ACTIVITY:
Copy out every line of the data where the word "reply" is found.

TASK MATERIAL:
***

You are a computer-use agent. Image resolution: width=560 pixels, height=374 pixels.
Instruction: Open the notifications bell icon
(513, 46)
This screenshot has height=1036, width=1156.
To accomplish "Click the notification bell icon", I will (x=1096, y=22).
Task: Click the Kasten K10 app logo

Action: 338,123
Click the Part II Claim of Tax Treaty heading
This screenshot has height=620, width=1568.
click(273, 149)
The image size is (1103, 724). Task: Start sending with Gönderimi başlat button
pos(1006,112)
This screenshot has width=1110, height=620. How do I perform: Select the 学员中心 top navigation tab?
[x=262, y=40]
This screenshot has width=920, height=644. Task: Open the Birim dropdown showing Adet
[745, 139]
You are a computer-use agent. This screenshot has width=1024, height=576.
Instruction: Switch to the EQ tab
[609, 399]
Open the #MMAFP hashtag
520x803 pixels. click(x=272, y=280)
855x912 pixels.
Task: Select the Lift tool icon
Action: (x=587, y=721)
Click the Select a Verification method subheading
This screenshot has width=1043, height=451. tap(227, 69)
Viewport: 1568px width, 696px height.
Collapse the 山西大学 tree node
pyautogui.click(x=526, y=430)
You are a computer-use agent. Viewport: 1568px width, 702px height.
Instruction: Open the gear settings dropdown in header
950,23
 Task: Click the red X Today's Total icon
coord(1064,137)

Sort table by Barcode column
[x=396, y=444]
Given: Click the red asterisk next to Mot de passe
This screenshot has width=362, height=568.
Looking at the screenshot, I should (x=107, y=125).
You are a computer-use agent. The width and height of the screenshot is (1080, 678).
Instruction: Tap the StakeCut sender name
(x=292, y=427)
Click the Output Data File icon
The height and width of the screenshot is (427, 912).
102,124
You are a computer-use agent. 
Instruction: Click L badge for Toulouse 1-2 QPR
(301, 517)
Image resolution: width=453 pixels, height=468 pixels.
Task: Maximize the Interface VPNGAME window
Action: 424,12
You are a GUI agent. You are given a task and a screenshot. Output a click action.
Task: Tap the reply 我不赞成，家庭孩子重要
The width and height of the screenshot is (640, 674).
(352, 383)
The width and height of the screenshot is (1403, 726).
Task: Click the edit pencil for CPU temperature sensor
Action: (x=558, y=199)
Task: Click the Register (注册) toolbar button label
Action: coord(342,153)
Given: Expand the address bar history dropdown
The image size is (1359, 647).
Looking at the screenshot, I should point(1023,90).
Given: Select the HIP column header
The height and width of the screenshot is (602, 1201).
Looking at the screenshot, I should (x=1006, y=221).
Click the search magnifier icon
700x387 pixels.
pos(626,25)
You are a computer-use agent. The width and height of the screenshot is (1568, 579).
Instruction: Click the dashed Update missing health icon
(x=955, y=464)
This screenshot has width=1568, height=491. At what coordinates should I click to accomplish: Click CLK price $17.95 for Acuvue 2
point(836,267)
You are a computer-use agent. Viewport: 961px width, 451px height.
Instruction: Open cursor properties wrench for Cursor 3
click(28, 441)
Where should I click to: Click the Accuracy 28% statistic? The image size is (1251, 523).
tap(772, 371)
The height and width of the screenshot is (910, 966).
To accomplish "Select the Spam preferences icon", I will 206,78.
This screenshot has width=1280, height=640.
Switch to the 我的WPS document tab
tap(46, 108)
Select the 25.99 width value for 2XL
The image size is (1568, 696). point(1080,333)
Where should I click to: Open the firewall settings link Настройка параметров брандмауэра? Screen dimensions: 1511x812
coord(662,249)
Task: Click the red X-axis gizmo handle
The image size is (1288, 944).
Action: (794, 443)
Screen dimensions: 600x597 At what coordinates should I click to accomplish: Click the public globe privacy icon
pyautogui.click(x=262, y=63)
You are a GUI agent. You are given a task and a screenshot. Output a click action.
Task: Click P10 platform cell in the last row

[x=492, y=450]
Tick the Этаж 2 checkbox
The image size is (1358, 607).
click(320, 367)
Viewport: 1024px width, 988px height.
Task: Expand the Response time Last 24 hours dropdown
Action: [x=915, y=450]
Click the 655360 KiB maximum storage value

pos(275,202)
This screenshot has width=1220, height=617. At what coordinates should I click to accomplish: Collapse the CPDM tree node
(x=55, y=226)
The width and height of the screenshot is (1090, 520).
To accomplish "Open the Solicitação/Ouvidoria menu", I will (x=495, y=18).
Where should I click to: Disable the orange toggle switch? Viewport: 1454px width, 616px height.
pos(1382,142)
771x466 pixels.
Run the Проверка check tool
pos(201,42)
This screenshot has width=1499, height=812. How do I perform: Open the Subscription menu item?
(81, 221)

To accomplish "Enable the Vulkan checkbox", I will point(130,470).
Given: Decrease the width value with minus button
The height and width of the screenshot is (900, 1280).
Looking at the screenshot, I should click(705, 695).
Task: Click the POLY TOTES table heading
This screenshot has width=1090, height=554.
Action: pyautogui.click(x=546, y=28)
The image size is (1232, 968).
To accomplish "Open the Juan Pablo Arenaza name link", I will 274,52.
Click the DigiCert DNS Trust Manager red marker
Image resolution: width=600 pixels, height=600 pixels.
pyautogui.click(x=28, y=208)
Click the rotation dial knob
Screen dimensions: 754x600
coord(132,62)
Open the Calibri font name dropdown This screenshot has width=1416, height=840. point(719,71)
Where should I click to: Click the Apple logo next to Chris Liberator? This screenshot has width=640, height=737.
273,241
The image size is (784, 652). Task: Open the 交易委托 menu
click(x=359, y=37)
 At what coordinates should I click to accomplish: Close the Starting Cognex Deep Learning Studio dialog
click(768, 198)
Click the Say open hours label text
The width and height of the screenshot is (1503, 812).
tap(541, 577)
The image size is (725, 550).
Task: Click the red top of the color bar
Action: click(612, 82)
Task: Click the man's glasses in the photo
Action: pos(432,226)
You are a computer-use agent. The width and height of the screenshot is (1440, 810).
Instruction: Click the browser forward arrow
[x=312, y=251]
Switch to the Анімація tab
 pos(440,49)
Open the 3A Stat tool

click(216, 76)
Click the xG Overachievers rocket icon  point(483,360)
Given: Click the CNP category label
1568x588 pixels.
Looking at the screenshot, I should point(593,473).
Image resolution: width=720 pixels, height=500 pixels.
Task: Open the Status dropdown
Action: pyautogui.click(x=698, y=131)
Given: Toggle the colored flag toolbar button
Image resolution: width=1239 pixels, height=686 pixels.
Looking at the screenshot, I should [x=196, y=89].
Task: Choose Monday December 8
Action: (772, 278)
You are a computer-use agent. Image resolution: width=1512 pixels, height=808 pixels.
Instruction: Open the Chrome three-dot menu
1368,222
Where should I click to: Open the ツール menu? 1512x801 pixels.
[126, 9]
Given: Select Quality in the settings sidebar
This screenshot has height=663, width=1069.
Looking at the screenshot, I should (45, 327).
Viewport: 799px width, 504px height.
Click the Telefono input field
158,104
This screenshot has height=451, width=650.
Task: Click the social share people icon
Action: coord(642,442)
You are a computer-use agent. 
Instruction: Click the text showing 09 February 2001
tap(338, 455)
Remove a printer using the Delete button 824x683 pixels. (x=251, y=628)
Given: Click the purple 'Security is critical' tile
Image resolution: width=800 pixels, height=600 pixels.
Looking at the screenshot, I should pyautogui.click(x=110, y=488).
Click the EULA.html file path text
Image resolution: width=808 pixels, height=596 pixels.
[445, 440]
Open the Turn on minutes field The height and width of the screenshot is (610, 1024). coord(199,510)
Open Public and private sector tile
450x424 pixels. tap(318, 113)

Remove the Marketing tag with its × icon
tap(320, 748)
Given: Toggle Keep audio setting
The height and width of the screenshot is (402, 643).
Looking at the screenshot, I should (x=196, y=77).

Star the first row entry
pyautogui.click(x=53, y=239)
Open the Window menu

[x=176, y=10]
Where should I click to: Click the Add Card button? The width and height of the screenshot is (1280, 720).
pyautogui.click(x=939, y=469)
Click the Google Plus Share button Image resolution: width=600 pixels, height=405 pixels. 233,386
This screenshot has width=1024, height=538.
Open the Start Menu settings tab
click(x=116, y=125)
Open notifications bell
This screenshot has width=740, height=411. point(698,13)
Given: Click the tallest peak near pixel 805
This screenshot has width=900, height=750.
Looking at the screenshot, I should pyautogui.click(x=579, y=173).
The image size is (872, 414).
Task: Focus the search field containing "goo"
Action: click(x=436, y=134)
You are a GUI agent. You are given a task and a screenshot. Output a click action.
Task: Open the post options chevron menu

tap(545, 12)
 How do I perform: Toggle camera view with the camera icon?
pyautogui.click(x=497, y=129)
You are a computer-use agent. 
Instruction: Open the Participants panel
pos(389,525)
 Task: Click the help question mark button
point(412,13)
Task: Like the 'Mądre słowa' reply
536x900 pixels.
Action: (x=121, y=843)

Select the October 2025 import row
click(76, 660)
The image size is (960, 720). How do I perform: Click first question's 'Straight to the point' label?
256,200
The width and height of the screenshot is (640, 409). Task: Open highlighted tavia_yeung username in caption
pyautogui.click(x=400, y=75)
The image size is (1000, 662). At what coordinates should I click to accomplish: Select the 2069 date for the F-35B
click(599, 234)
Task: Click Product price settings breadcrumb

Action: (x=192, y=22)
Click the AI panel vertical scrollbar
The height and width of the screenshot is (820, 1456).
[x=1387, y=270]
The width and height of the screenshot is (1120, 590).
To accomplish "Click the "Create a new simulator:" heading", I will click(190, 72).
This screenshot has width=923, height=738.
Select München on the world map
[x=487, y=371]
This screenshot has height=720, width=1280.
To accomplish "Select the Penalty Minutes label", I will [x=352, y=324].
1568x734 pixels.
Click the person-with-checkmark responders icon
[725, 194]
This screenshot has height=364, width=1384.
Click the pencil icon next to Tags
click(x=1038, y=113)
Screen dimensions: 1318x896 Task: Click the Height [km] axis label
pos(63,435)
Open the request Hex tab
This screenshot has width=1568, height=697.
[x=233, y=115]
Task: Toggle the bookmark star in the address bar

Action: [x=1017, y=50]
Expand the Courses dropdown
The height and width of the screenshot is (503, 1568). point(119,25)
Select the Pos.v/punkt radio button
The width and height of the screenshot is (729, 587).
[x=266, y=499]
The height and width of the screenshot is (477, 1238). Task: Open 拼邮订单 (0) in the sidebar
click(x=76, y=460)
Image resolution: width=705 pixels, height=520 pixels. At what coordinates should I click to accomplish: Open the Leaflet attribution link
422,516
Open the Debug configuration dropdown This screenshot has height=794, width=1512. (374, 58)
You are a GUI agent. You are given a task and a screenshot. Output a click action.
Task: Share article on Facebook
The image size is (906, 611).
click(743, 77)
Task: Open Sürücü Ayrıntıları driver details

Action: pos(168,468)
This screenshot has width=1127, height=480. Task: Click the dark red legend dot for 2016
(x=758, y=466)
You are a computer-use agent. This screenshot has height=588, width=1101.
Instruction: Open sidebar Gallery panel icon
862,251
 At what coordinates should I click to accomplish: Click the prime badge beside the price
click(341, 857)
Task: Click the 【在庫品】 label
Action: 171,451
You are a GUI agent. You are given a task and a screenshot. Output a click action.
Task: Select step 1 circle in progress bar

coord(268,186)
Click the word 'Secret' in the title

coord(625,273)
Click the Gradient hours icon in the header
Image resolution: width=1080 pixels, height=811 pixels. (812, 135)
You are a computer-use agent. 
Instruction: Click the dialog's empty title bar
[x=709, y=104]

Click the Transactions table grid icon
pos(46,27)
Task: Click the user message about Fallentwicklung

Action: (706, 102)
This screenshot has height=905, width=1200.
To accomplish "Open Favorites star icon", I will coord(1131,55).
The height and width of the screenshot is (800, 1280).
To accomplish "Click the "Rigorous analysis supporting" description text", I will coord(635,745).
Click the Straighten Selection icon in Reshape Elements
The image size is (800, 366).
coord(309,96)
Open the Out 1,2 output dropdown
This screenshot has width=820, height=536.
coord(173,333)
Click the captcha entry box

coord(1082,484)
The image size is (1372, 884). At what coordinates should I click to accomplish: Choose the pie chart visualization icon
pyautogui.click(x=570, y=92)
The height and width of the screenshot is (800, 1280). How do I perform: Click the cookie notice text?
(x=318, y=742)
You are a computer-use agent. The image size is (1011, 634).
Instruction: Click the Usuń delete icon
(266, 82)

***

RESULT:
Task: Tap the reply 我不赞成，家庭孩子重要
Task: Like the 'Mądre słowa' reply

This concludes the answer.